• **What is expected**: Return verbatim every line from the first line of the data below to the line that contains "Task: Click the window.location.replace", inclusive, and no further.

Top of Data under study

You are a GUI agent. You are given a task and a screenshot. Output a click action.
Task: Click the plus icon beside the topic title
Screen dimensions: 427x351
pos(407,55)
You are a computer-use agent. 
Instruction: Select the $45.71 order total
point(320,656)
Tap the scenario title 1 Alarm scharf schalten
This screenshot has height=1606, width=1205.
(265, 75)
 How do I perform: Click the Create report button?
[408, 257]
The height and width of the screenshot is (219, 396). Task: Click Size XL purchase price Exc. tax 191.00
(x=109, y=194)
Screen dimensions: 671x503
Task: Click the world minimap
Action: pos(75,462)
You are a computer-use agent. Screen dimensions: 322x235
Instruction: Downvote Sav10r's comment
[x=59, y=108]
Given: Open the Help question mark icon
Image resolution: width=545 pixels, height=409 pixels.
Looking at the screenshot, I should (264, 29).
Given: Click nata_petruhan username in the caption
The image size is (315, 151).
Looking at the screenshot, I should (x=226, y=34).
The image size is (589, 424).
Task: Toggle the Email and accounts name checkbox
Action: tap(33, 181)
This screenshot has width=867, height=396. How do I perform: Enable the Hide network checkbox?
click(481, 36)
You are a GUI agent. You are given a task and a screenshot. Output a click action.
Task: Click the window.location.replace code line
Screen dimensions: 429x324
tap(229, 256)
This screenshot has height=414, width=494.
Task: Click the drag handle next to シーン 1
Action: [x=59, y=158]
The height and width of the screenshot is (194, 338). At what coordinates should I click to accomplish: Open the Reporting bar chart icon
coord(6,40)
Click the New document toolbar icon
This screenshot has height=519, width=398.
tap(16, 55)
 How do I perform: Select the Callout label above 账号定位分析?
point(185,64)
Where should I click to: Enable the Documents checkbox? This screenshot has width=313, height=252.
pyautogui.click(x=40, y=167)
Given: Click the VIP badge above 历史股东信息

Bottom of Data under study

• **Result**:
You are a GUI agent. You are given a task and a screenshot. Output a click action.
Task: Click the plus icon beside the topic title
Screen dimensions: 427x351
pos(407,55)
You are a computer-use agent. 
Instruction: Select the $45.71 order total
point(320,656)
Tap the scenario title 1 Alarm scharf schalten
This screenshot has height=1606, width=1205.
(265, 75)
 How do I perform: Click the Create report button?
[408, 257]
The height and width of the screenshot is (219, 396). Task: Click Size XL purchase price Exc. tax 191.00
(x=109, y=194)
Screen dimensions: 671x503
Task: Click the world minimap
Action: pos(75,462)
You are a computer-use agent. Screen dimensions: 322x235
Instruction: Downvote Sav10r's comment
[x=59, y=108]
Given: Open the Help question mark icon
Image resolution: width=545 pixels, height=409 pixels.
Looking at the screenshot, I should (264, 29).
Given: Click nata_petruhan username in the caption
The image size is (315, 151).
Looking at the screenshot, I should (x=226, y=34).
The image size is (589, 424).
Task: Toggle the Email and accounts name checkbox
Action: tap(33, 181)
This screenshot has width=867, height=396. How do I perform: Enable the Hide network checkbox?
click(481, 36)
You are a GUI agent. You are given a task and a screenshot. Output a click action.
Task: Click the window.location.replace code line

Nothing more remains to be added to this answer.